NORTHAMPTON — R. Downey Meyer wishes more people would think about the schools and the work of the School Committee.

“It’s strange to me how little attention these issues get,” he said.

Meyer, 51, has served on the School Committee for the past eight years and is running for a fourth two-year term. He currently teaches high school science at Mohawk Trail Regional School, a profession he came to after becoming dissatisfied with his work as a lawyer.

Meyer will face challenger Elena Daniell, a write-in candidate, for the Ward 7 position at Tuesday’s municipal election.

Meyer moved to Northampton in 2005 and has two sons — a freshman at Northampton High School and an eighth-grader at JFK Middle School.

Meyer got involved in school issues in 2009, when the school budget was facing a substantial financial hole.

“At that point I believe that the number of projected layoffs was over 30,” he recalled.

In order to prevent these cuts, Meyer joined the effort to pass a Proposition 2½ override in the city, and was made the Ward 7 captain for the campaign.

“We won a pretty resounding victory,” he said.

After the override’s passage, he was approached about running for the open Ward 7 School Committee seat, and was elected unopposed in 2009.
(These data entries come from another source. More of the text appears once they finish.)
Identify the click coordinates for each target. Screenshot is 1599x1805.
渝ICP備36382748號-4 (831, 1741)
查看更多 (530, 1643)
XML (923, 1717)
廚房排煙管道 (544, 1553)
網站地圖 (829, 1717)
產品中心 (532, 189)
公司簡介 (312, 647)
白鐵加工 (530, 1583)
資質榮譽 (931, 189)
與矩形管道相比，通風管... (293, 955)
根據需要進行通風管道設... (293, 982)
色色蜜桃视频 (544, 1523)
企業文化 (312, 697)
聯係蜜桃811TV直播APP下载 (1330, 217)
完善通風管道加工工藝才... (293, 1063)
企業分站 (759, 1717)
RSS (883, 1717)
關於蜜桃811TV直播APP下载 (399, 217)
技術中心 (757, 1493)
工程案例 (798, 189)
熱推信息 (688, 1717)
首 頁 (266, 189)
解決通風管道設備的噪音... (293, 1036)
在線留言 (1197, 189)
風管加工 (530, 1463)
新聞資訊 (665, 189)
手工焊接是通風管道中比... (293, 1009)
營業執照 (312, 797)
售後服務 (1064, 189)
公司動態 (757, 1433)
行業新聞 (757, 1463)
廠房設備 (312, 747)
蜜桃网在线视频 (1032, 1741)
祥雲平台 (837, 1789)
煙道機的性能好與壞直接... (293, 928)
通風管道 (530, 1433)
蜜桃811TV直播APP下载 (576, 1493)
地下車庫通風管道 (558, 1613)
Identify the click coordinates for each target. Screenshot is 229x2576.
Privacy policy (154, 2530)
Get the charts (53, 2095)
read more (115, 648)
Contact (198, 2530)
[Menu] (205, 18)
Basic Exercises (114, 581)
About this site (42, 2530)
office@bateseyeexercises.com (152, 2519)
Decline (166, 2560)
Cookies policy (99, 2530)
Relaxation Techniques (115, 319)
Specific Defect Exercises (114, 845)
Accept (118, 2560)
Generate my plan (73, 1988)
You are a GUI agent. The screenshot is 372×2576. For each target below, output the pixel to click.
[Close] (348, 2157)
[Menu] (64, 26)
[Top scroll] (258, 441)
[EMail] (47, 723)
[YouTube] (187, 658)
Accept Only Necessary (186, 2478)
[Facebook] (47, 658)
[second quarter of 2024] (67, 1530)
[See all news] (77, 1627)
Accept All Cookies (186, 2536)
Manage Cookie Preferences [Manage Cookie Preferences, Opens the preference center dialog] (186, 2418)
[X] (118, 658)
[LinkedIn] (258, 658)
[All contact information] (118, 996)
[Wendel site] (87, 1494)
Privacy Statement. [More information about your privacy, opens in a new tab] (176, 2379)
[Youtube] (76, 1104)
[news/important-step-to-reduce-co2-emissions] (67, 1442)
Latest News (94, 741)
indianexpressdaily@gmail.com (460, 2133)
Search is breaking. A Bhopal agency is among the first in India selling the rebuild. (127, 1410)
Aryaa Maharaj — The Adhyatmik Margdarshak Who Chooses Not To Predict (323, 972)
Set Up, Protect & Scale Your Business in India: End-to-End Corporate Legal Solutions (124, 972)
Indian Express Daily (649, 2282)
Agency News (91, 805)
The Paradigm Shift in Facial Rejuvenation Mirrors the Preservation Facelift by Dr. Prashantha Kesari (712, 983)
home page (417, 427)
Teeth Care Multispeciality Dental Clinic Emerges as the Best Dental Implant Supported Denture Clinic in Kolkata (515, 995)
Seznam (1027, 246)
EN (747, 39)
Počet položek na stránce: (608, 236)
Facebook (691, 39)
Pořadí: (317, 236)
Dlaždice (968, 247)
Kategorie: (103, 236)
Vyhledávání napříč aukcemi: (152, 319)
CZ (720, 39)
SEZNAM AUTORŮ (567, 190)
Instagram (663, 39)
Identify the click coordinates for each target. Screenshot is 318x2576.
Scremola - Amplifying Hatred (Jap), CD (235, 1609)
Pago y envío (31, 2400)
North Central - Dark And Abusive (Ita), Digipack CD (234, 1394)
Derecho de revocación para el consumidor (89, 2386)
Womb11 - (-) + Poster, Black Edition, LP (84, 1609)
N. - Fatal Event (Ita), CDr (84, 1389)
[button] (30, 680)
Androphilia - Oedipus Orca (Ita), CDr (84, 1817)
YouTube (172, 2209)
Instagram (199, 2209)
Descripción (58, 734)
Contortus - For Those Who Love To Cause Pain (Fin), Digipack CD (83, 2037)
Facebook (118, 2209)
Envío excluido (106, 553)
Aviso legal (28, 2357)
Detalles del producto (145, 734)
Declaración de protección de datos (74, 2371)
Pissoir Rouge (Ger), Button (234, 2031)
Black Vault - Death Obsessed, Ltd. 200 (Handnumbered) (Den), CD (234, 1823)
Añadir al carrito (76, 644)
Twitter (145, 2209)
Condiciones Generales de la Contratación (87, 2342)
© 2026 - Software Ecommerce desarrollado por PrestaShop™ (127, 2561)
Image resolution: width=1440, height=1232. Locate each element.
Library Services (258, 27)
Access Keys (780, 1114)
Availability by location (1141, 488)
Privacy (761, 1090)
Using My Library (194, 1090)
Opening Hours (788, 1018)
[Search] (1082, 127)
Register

“I have continued on it because I think the work is really important,” he said.

Meyer said he is running again because there’s been a good amount of turnover on the School Committee, and that his experience is valuable. Currently, he is the second-most senior member. He ran unopposed in the previous three elections, but said having an opponent gives him the opportunity to speak about issues facing the schools.

Asked about the biggest challenge facing Northampton schools, Meyer said it is resources. Specifically, he pointed to the budget, which he said could face a more than $500,000 shortfall in fiscal 2021.

“We’re going to need relief in some way,” he said.

He pointed to the Fair Share Amendment, also known as the millionaire’s tax, as a possible source of relief.

“If it passes, it changes this picture significantly,” he said.

Meyer supported successful overrides in 2009 and 2013. However, he said that he would prefer not to solve the school’s budgetary issues with another one.

Meyer noted the challenge in schools, as elsewhere, around equity and the achievement gap, as it relates to low-income students, special needs students and minority students, and that he hasn’t seen a lot of progress over the last eight years in Northampton.

“You haven’t seen it (progress) statewide, you haven’t seen it nationwide,” he said.

He noted the recent adoption of the co-teaching model and the inclusion model at the elementary school level as a positive step in this direction. The co-teaching model involves having two educators in a classroom in order to allow special needs students to be educated in the same classrooms as their peers, also known as the inclusion model.

He also said that he received a number of letters from parents who said that they had had good experiences with schools that use the inclusion model.

As for the dispute between the Northampton Association of School Employees and the School Committee over paid release time for the union’s president, Meyer said that the two sides met again on Oct. 24. “We’ll continue negotiating and … see what happens,” he said. Meyer was a member of the subcommittee that previously negotiated the issue with the NASE. He is also a member of the Massachusetts Teachers Association.